Modeling projects usually start with the dreaded blank sheet of paper (or blank screen). How to get started? Just do it. Write stuff down, and see what organization emerges.
Here are some concrete approaches that I’ve often used:
- Start with the question. Inventory is unstable? OK, put inventory on the diagram. It’s a stock, so what are the flows? Put them on the diagram. Are the inflows and outflows unstable, or just one? Follow the unstable direction….
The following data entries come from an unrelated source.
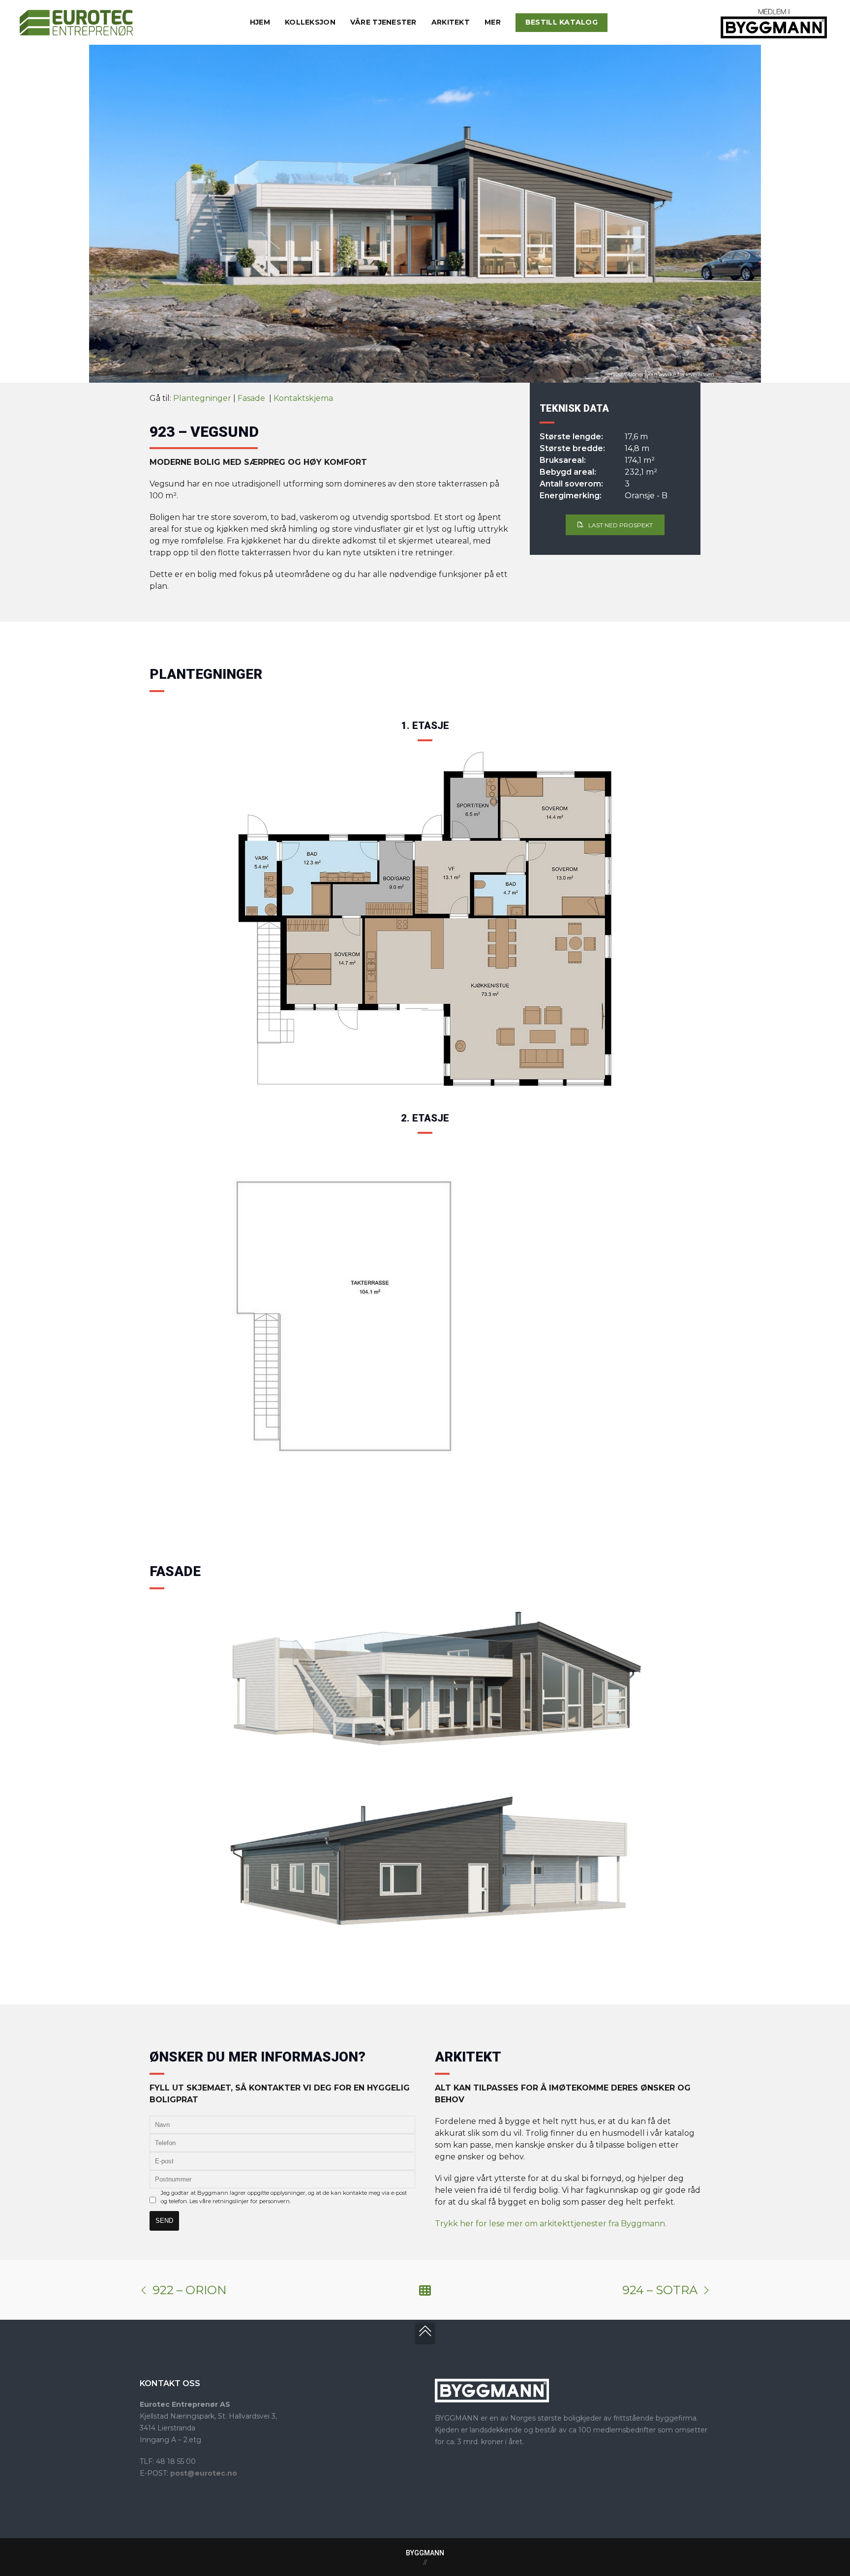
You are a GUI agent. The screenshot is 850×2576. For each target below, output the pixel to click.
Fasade (252, 398)
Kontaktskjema (303, 398)
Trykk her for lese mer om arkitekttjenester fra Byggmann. (551, 2223)
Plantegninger (202, 398)
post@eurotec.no (203, 2473)
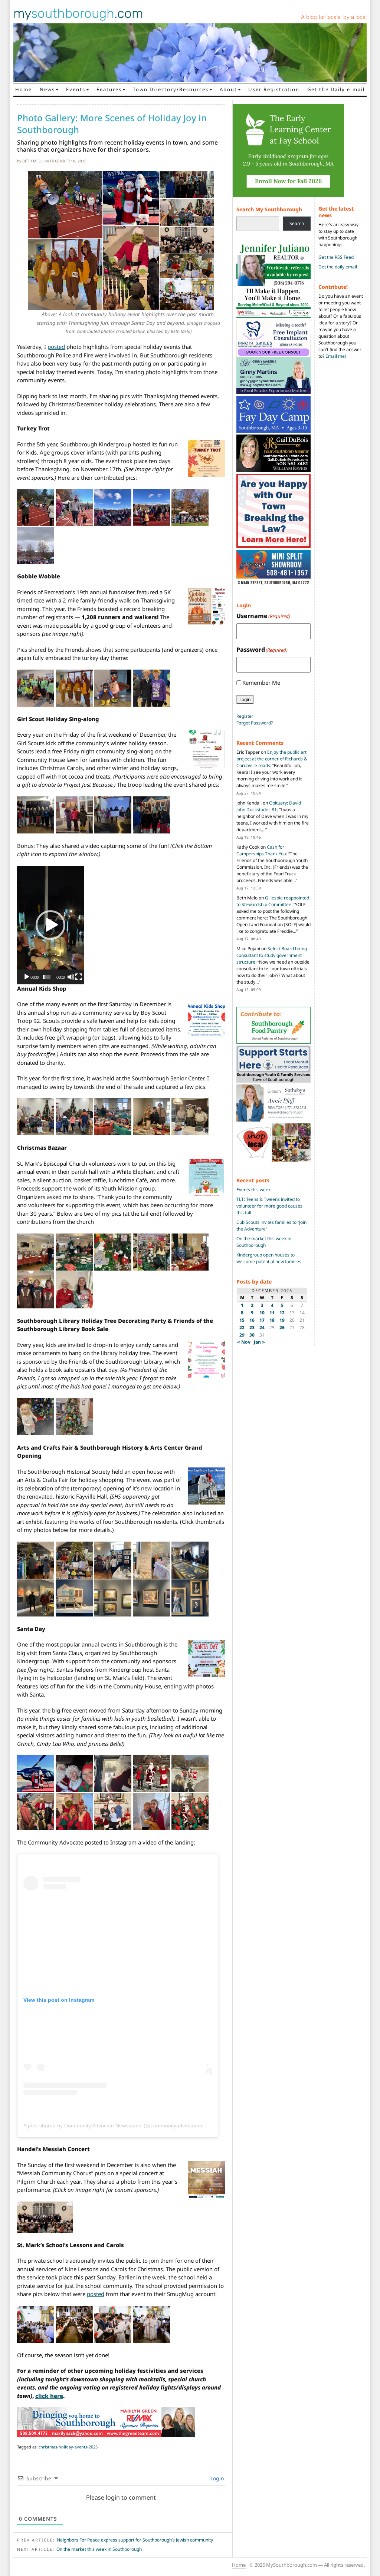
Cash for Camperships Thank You (261, 850)
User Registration (273, 89)
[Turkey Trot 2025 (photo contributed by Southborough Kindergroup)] (35, 507)
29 (242, 1335)
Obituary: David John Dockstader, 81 (268, 806)
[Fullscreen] (78, 977)
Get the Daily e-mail (336, 89)
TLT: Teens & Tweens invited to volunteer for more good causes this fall (269, 1206)
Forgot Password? (254, 723)
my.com (78, 13)
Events (75, 89)
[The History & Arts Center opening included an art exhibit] (35, 1597)
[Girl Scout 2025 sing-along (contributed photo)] (112, 814)
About (228, 89)
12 (282, 1313)
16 (252, 1320)
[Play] (26, 977)
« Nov (243, 1342)
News (47, 89)
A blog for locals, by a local (334, 17)
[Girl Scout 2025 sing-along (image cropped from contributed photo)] (35, 814)
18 (272, 1320)
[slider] (46, 977)
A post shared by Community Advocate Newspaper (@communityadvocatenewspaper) (124, 2125)
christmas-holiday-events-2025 (68, 2447)
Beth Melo (32, 161)
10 (262, 1313)
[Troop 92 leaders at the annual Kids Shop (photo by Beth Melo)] (190, 1116)
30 (252, 1335)
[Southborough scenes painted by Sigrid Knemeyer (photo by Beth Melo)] (112, 1597)
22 (242, 1327)
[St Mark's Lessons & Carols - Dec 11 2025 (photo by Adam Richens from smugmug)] (35, 2324)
- Start with the data. We get this a lot in marketing science projects. There’s typically a big pile of Nielsen or IMS data on price, promotion and distribution. How does that drive sales? You can do a little data mining for insight, but typically the data describes less than half of what’s going on, so more importantly, what else drives sales? How do brand equity, supply chain performance, and other dynamics introduce feedback into the picture?
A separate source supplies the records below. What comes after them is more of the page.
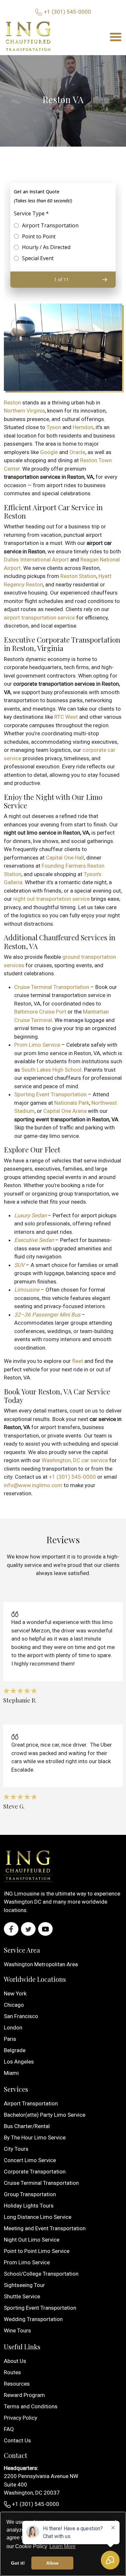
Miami (11, 2073)
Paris (10, 2039)
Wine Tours (17, 2330)
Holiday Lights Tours (29, 2205)
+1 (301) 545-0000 (67, 11)
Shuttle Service (22, 2296)
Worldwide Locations (35, 1979)
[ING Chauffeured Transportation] (28, 37)
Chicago (14, 2005)
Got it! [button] (18, 2563)
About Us (15, 2361)
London (13, 2027)
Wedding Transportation (33, 2319)
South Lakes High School (51, 1069)
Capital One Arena (65, 1111)
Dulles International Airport (36, 559)
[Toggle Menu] (115, 36)
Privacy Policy (20, 2417)
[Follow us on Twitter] (28, 1929)
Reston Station (78, 576)
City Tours (16, 2149)
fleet (77, 1361)
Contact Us (17, 2440)
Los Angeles (19, 2061)
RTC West (66, 717)
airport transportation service (39, 617)
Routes (12, 2372)
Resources (17, 2383)
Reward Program (24, 2395)
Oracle (77, 452)
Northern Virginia (24, 410)
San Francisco (21, 2016)
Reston (12, 402)
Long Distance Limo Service (37, 2217)
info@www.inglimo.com (33, 1485)
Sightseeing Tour (24, 2285)
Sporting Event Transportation (50, 1094)
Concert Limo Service (30, 2160)
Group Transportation (30, 2194)
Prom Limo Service (37, 1044)
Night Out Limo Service (31, 2239)
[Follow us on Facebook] (11, 1929)
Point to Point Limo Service (36, 2251)
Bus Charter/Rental (27, 2126)
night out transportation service (51, 899)
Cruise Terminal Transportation (51, 987)
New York (15, 1993)
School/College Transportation (41, 2273)
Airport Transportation (31, 2103)
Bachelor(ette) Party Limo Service (44, 2115)
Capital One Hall (65, 857)
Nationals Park (71, 1103)
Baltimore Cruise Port (40, 1011)
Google (49, 452)
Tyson (54, 427)
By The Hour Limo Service (35, 2137)
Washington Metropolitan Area (41, 1964)
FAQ (9, 2429)
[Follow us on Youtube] (45, 1929)
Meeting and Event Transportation (45, 2228)
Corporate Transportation (35, 2171)
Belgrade (15, 2050)
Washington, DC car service (75, 1460)
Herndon (83, 427)
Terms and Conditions (31, 2406)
- Start with a spreadsheet. There’s always a spreadsheet. It’s probably open loop and static, but it captures features that someone thought were important. Audit the spreadsheet to discover its structure, then make it dynamic.
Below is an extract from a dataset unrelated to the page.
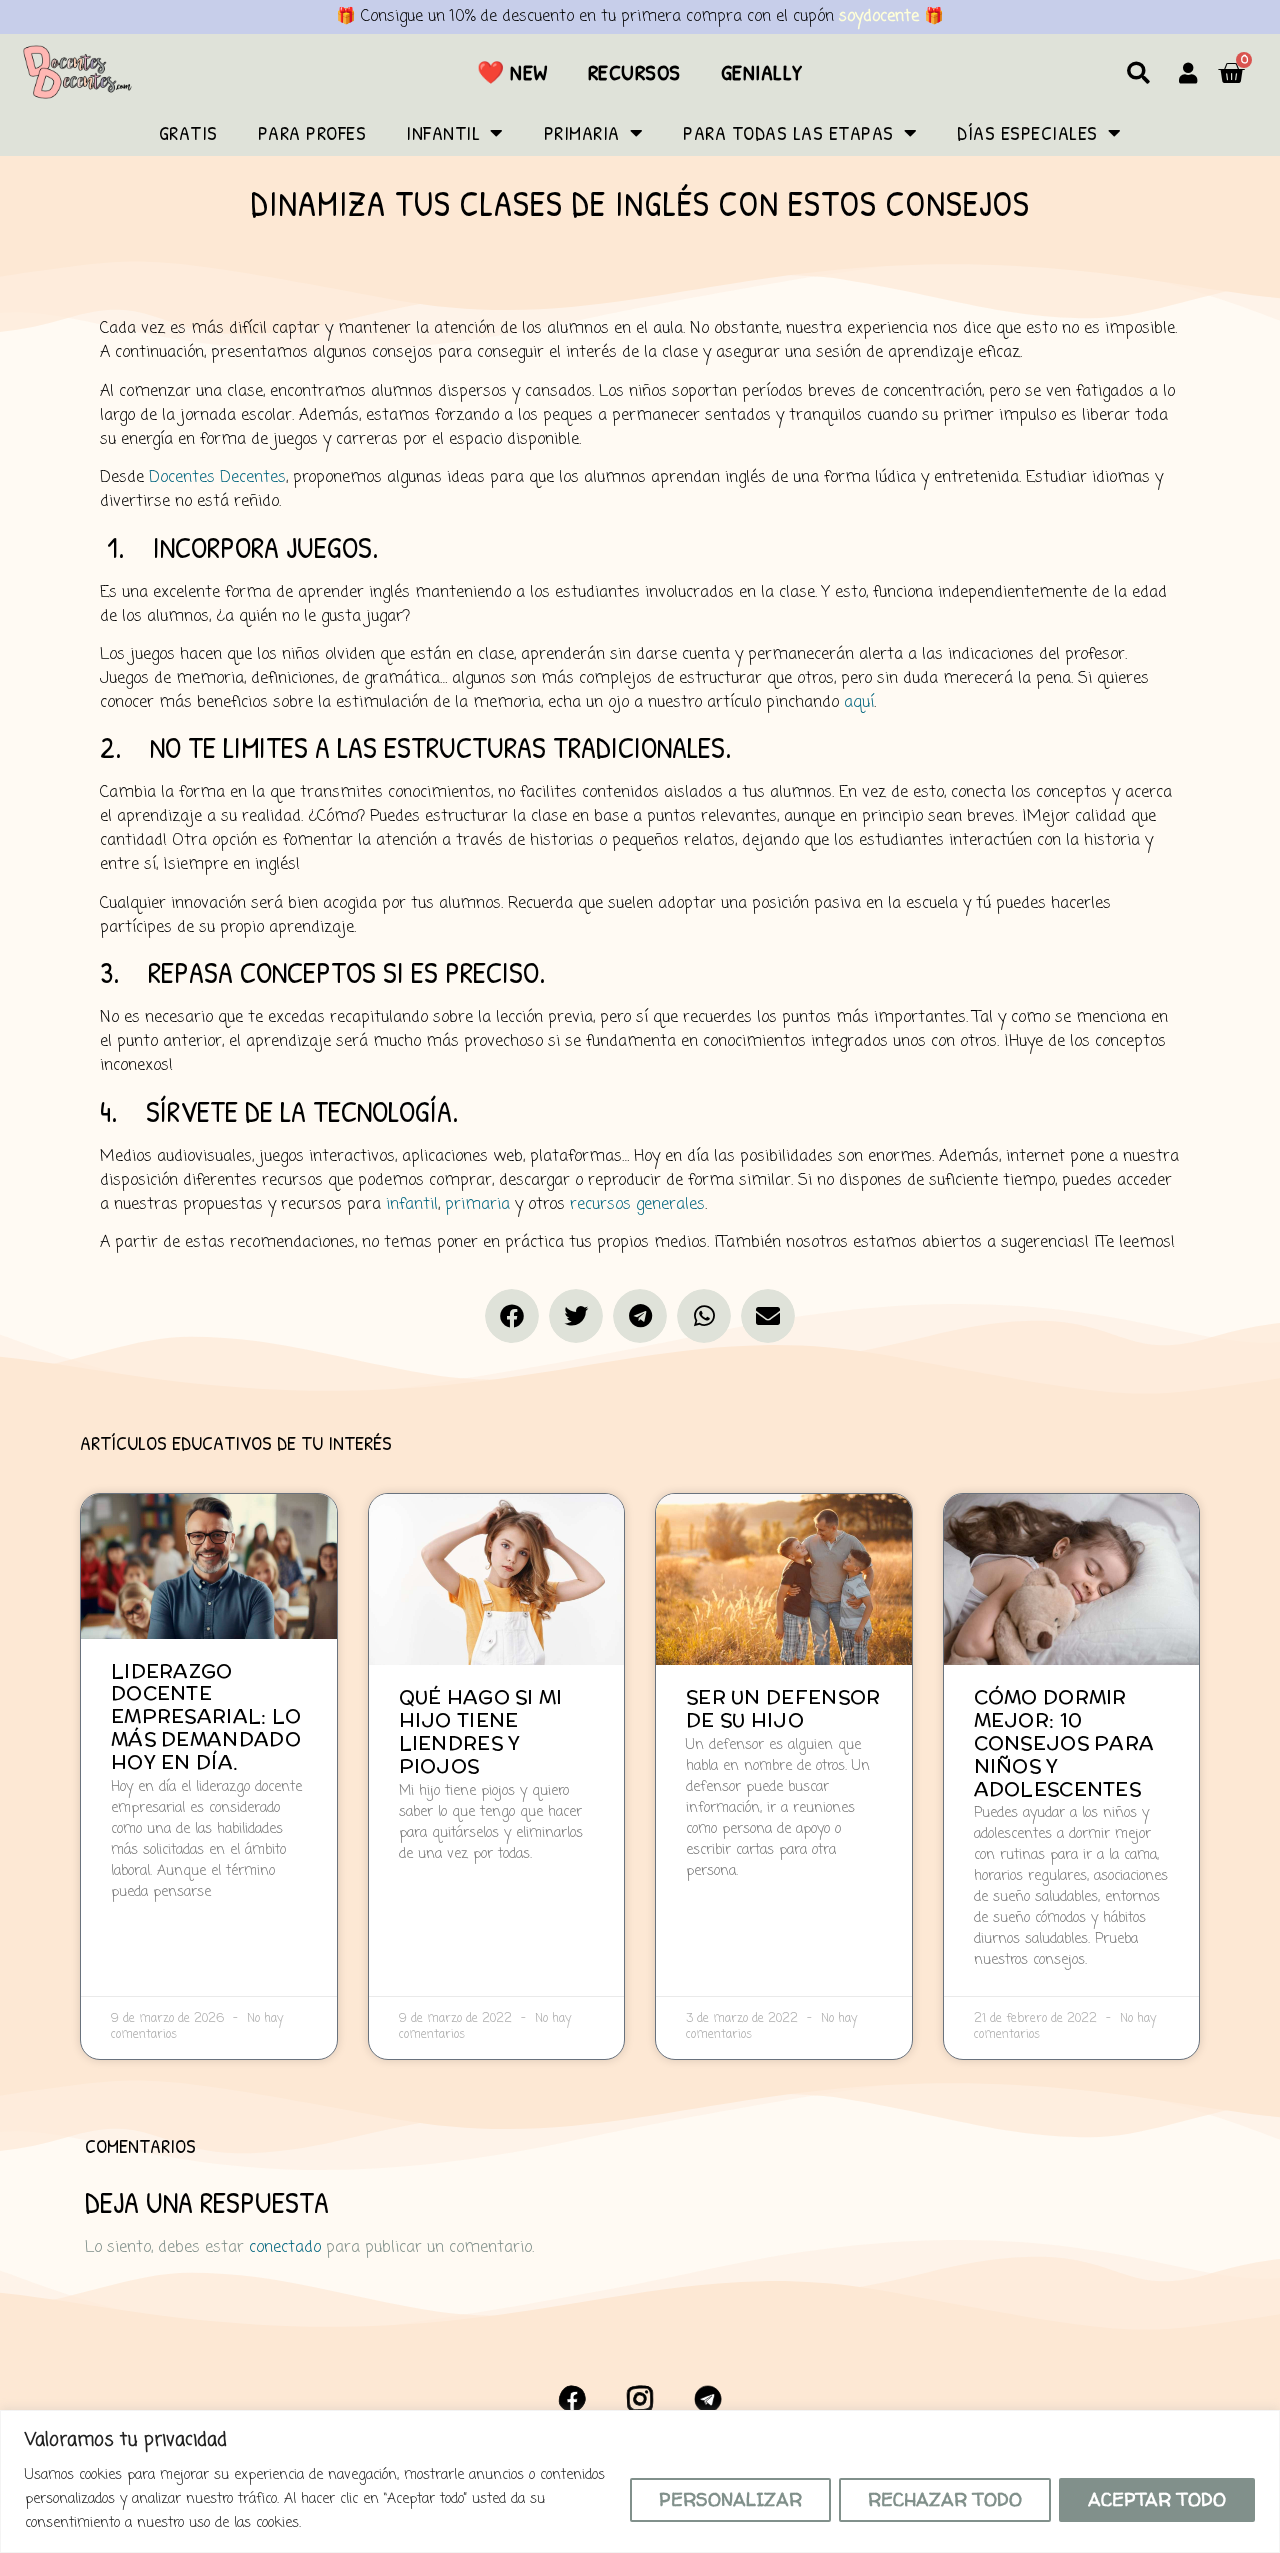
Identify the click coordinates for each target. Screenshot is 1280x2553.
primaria (477, 1205)
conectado (285, 2248)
- Start with the goal. You want to maximize profit? Write down a P&L, then trace each item. Where does revenue come from? What drives costs? When you answer these questions, look for the key strategic stocks that govern the behavior – people, capital, perceptions, etc.
- Start with the physics. What are the key stocks of scarce resources in the system? Equipment, people, money, knowledge? What makes them change, and where are the decisions?
- Start with the stakeholders. What are the major constituencies in the problem domain. What do they want, and what stocks are they looking at to guide how they get it?
The key thing is to remember that modeling is an iterative process at every level. The data might be wrong. The equations will be wrong. The equations might be in the wrong structure. The structure might describe the wrong problem. This is normal. Don’t be afraid to back up and start over.